As a comparative example, when a similar test was conducted on a printed matter that was plate-made without only full-surface exposure, the halftone reproducibility was 10~10.
It was 80% bad. Moreover, the developing time was as long as 7 minutes.

Reference Example This reference example shows that negative working can be carried out using the same developer as that used in positive working in Example 1.

That is, using the chemical lamp used in Example 1, the waterless lithographic printing plate obtained in Example 1 was heated at 2°5 mw/cm2.
The entire surface was exposed to light for 15 seconds at an illuminance of . Next, a negative film with a halftone image of 150 lines/inch was vacuum-adhered,
Exposure was performed for 2 minutes using a chemical lamp at an illuminance of 2.5 mW/cm2.
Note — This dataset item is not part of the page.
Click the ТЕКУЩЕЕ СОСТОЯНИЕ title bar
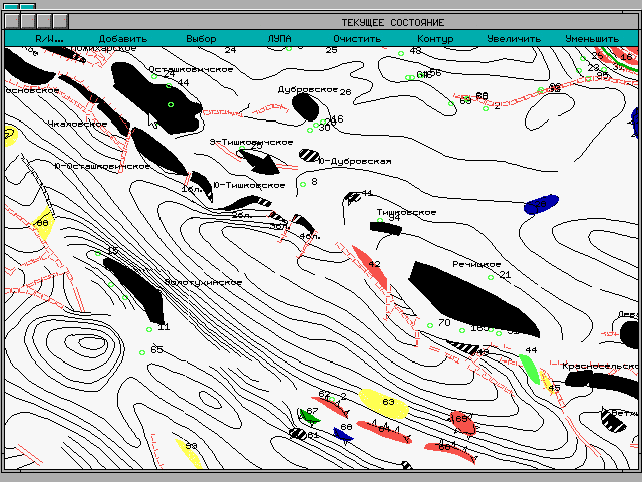Screen dimensions: 642x482 pos(392,22)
Subsequently, after immersing the plate in the basic processing solution used in Example 1 for 1 minute, the plate was taken out, and after removing the basic processing solution with a rubber squeegee, it was immersed in the developing solution used in Example 1 and rubbed lightly with a development pad to form an image. The exposed portions of the silicone rubber layer were removed to expose the surface of the photosensitive layer. On the other hand, the silicone rubber layer remained firmly in the portions that were not imagewise exposed, and a negative working image was obtained.

This printing plate was printed in the same manner as in Example 1, and the halftone dot reproducibility was evaluated.
~97% was reproduced.

[Effects of the Invention] The plate-making method according to the present invention has the advantage of good developability and wide development latitude even when applied to positive working. Further, practical effects such as being able to process positive working and negative working with the same developer can be expected.

Patent applicant: Toshi Co., Ltd.

Claims (1)

[Claims] (1) A waterless lithographic printing plate consisting of a support, in which a photosensitive layer containing a substance containing a quinonediazide structure and a silicone rubber layer are provided in this order, is subjected to image exposure, then subjected to base treatment, and then subjected to full-surface exposure. A method for making a waterless lithographic printing plate, which comprises performing a development treatment after the application.